▶ _TASKS AND EXERCISES_
a - In the passage on the entropy of extracted AC coefficients, how many elements does the matrix used for the entropy computation contain?
b - Continue the passage on the entropy of extracted AC coefficients, starting right after its final sentence.

▶ _TEXT TO READ_
= = =

We now compute the values for the Shannon and minimum entropy on the extracted AC coefficients. As expected, the values are higher than previously, generally reaching around 7 bits for each byte in case of the Shannon entropy. This is expected since the image is essentially squeezed into these AC coefficients that represent the color changes. In Figure 8, we depict the Shannon and the minimum entropy per coefficient in case of 100 randomly selected rows. The matrix on which the entropy was computed has 2800 elements. For sensors A and F, the entropy occasionally drops, likely due to environmental factors, as it is hard to take identical dark images when pressing the phone against the palm. However, the minimum entropy is still generally in the range of 2–3 bits for each byte from the coefficients, twice than in the case of the unprocessed images, and for a matrix of 2800 elements, the security level is sufficiently high.

= = =

Stored dataset items:

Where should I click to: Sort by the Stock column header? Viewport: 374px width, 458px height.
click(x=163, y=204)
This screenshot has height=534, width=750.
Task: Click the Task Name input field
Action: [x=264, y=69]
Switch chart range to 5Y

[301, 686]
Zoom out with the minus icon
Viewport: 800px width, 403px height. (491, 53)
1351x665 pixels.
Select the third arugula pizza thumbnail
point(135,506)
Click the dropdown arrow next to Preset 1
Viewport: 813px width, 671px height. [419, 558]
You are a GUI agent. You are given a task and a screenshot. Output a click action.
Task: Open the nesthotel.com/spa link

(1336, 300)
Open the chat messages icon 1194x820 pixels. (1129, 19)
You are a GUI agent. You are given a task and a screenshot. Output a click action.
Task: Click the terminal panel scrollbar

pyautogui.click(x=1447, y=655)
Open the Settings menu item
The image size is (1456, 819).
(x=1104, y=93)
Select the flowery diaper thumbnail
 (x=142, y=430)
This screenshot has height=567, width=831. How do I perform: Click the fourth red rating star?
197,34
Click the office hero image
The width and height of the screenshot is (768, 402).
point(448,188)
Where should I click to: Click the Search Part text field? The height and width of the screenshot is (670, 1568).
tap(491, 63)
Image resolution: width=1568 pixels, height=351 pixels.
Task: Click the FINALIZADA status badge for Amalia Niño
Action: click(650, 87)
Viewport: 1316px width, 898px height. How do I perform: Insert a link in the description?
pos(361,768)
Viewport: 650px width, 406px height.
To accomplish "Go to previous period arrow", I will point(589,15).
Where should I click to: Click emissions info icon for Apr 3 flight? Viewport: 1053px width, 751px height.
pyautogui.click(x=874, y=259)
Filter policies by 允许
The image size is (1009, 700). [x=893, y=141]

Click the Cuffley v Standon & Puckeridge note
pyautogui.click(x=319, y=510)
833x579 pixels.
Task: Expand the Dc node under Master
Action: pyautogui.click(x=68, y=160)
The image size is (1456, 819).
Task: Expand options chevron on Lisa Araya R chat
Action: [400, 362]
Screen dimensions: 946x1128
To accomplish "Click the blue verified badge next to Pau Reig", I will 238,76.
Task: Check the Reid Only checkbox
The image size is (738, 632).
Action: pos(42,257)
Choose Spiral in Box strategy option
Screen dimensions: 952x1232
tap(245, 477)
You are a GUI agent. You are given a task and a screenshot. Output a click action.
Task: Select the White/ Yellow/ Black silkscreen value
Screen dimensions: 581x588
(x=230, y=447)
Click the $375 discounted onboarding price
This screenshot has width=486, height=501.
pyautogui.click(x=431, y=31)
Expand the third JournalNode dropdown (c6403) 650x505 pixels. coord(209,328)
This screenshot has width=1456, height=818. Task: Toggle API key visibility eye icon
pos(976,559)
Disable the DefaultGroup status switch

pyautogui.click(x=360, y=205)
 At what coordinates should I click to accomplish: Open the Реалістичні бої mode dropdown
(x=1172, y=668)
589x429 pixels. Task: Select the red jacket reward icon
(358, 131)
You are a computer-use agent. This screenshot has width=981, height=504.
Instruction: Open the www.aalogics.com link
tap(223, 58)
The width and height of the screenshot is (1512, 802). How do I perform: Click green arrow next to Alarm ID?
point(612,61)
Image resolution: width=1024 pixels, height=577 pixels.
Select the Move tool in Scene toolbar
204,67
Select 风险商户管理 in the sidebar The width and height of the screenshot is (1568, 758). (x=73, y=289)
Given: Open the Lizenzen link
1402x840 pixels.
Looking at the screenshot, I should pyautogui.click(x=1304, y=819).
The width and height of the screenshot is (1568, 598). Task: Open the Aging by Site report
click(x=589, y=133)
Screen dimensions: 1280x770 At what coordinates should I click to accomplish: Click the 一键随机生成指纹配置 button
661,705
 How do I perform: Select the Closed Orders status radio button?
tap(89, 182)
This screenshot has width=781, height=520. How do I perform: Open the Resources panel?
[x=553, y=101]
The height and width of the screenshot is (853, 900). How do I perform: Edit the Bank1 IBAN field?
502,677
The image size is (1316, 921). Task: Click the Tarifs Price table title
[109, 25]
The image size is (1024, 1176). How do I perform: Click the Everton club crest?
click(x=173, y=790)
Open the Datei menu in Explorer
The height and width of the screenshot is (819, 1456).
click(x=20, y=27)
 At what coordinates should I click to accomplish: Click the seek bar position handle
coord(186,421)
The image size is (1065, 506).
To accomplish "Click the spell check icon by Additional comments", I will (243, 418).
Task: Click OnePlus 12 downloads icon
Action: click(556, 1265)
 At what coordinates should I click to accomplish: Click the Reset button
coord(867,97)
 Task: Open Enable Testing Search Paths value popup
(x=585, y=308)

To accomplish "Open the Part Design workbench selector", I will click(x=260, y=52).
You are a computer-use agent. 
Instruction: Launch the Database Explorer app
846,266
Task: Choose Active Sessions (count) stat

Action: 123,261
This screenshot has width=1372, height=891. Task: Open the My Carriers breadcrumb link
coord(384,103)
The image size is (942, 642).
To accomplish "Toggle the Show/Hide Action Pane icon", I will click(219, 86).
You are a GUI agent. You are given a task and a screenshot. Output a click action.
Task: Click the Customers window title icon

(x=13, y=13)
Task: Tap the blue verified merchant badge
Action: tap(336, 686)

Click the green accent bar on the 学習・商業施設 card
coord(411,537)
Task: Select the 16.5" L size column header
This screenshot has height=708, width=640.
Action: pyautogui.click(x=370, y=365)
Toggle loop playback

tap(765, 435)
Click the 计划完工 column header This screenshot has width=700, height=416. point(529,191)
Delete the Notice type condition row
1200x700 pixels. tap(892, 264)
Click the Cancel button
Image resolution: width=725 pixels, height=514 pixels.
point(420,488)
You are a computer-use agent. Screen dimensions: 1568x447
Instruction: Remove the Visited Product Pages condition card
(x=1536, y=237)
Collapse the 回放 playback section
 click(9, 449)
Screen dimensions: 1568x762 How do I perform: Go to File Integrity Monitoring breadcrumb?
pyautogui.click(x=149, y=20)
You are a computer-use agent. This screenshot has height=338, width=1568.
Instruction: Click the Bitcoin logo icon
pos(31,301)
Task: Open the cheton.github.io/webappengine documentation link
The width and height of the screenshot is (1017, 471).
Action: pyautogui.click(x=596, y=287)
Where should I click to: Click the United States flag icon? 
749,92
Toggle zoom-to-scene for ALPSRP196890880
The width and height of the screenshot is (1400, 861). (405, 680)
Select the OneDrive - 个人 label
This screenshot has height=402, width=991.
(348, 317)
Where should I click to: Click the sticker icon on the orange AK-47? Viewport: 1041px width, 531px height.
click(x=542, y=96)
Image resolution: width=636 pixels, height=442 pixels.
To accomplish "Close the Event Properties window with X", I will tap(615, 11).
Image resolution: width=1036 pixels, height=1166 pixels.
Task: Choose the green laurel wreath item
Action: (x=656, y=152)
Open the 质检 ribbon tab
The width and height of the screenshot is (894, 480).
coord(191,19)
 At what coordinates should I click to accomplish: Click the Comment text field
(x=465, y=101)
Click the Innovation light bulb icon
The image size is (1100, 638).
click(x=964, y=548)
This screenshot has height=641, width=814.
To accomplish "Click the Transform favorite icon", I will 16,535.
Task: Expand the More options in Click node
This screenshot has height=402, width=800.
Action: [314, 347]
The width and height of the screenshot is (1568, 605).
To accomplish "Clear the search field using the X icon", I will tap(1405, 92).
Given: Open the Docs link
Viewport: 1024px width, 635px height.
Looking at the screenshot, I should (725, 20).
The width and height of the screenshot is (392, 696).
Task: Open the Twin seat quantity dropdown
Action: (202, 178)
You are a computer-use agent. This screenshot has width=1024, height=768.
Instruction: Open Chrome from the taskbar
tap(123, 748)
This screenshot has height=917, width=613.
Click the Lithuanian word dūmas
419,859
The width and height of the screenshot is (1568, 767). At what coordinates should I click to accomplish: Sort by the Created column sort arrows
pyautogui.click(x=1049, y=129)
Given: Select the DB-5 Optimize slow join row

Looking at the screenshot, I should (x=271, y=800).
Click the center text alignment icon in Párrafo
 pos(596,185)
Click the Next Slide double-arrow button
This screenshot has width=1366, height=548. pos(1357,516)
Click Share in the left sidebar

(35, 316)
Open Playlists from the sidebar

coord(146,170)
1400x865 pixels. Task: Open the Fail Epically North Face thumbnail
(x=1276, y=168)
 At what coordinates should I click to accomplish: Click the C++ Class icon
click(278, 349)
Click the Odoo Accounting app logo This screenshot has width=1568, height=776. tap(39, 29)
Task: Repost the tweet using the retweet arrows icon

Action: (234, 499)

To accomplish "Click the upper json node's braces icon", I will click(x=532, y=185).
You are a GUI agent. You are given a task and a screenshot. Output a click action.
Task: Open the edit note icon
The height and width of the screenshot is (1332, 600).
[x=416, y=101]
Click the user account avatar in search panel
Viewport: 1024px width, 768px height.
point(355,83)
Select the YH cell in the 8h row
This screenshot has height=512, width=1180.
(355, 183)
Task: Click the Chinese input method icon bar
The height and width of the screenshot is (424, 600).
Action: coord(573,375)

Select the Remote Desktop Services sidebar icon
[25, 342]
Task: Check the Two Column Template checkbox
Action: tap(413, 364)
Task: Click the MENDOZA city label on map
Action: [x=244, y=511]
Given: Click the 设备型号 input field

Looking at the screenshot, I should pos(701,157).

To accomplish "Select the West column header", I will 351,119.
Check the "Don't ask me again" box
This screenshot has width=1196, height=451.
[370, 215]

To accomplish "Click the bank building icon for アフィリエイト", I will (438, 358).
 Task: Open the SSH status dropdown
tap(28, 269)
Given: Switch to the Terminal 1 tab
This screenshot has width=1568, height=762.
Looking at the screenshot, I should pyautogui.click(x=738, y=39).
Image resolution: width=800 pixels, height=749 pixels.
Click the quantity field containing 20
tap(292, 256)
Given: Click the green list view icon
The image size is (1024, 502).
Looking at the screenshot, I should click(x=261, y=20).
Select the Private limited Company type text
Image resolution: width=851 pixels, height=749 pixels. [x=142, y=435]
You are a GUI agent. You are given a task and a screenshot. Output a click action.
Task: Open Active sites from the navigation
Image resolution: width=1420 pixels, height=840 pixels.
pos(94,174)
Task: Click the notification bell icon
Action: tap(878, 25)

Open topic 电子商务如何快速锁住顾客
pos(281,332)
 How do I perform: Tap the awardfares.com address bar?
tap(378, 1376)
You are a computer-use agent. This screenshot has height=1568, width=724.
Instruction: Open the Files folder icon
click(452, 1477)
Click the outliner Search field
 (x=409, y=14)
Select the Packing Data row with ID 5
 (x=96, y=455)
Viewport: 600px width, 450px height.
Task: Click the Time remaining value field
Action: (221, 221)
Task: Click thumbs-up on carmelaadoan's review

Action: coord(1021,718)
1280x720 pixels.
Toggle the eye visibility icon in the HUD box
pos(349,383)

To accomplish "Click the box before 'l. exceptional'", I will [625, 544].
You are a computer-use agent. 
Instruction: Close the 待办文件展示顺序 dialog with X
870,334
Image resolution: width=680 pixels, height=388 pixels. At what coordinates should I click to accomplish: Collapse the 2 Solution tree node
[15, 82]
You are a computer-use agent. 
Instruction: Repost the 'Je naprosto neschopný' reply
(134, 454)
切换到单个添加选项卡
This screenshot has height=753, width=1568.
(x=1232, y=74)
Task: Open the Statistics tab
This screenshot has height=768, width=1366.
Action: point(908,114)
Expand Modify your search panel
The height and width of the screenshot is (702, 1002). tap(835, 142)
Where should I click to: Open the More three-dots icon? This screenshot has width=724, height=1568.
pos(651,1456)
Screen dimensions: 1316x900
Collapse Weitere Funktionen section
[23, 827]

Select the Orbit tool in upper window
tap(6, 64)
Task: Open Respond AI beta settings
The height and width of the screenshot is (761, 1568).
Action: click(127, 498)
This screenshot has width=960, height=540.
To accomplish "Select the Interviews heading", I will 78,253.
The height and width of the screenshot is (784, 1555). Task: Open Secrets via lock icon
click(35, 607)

= = =

▶ _REPLIES_
a - 2800 elements.

b -
Channel selection. While other works have generally used the green channel for camera identification, we choose the blue channel since our preliminary analysis suggested that this channel gives better results. To support this hypothesis, in Figure 9, we depict as bar charts the validation accuracy for 100 and 1000 randomly selected rows for all classifiers and all three channels. We mark each channel with its corresponding color: red, green, and blue. We used 80% of data for training and the rest of 20% for testing. As it can be easily observed, the blue channel has the best accuracy with NN, KNN, ENS, and LD, while for NB and SVM, the green channel has the better accuracy. Still, NB and SVM give the worst results for all channels on 1000 samples, which deems them unsuitable as classification algorithms for this purpose.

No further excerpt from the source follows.